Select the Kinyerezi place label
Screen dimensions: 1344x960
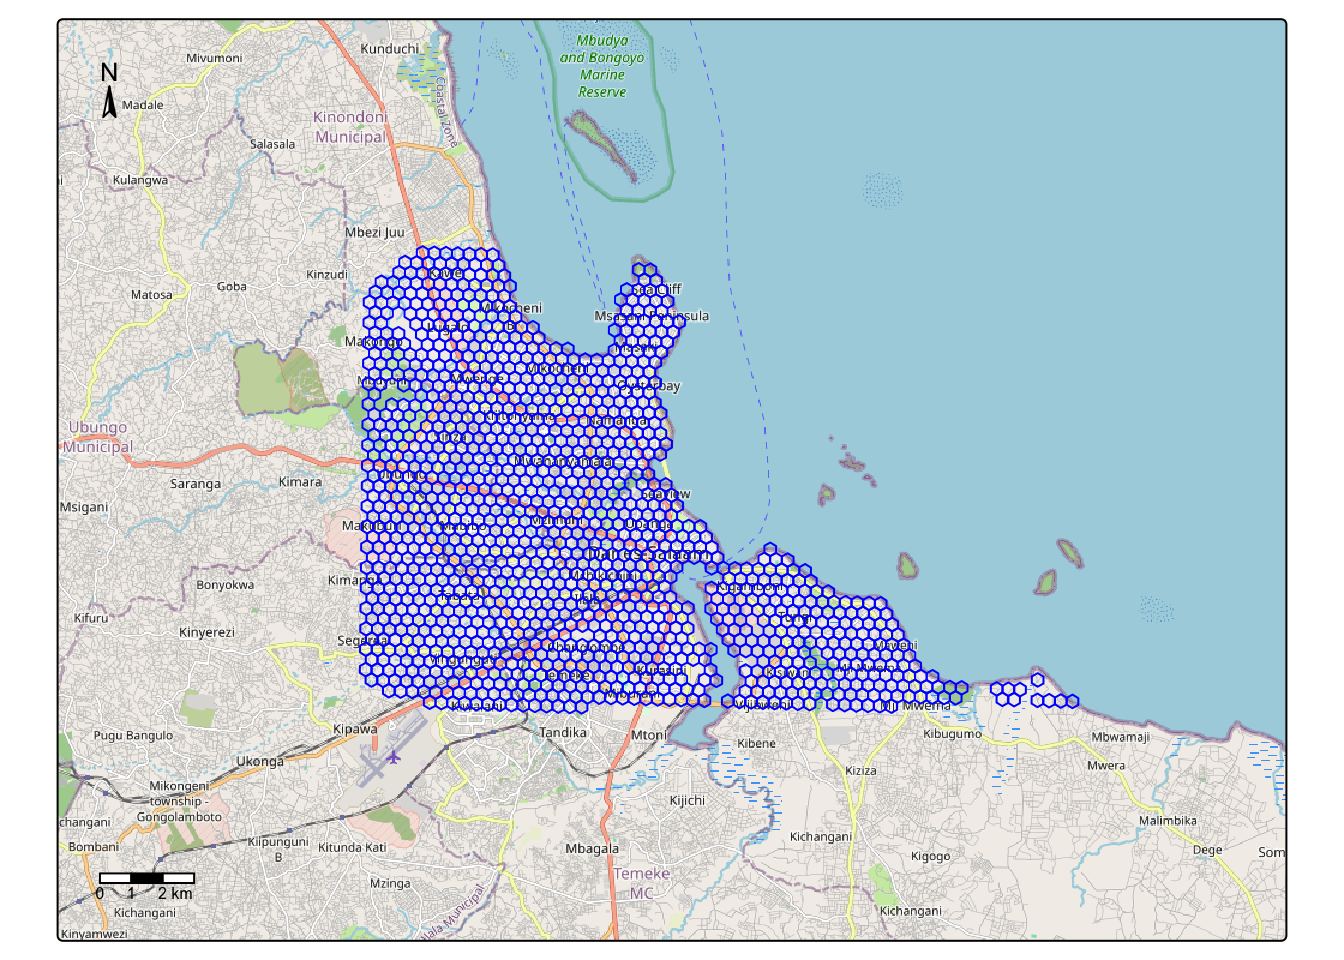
* * *
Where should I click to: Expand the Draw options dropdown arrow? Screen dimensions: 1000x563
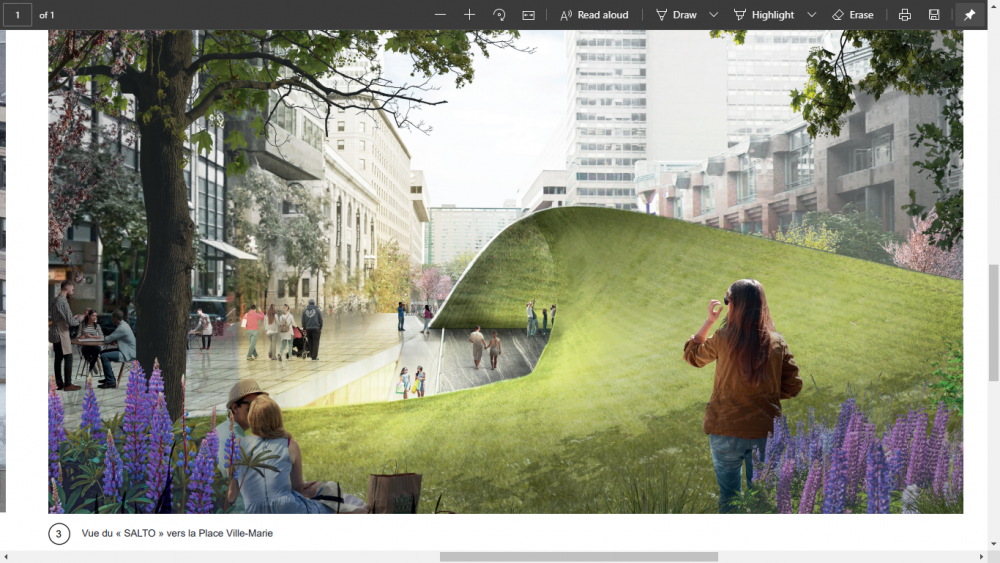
...
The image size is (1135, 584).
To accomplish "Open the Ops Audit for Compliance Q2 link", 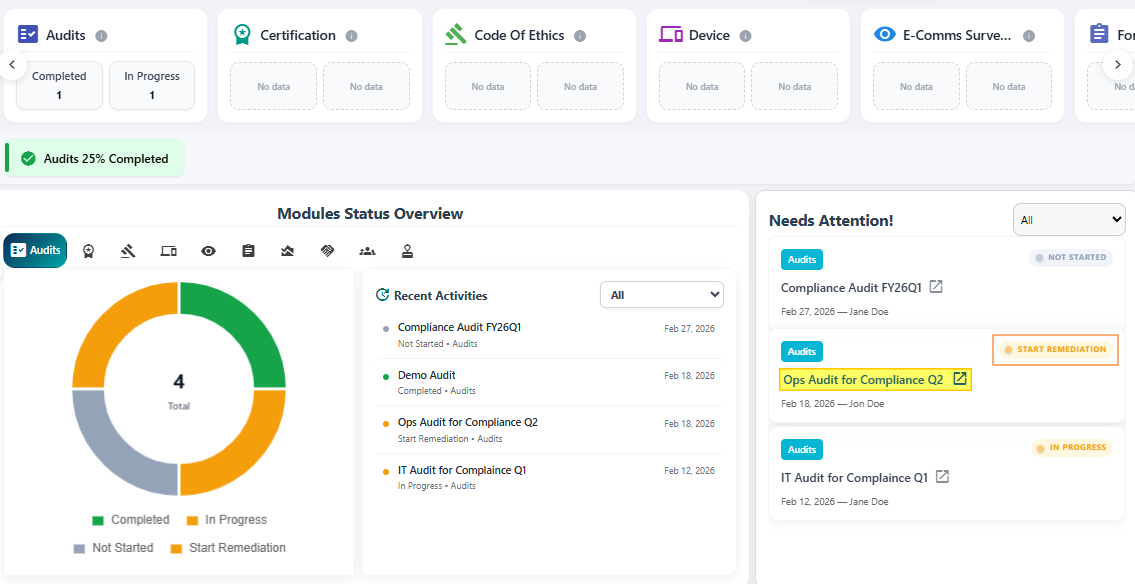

### Exercise brief
Please copy each line of the material that contains the word "Screen".

### Output for this exercise
Screen dimensions: 1344x960
Where should I click to: Expand the Draw options dropdown arrow? Screen dimensions: 1000x563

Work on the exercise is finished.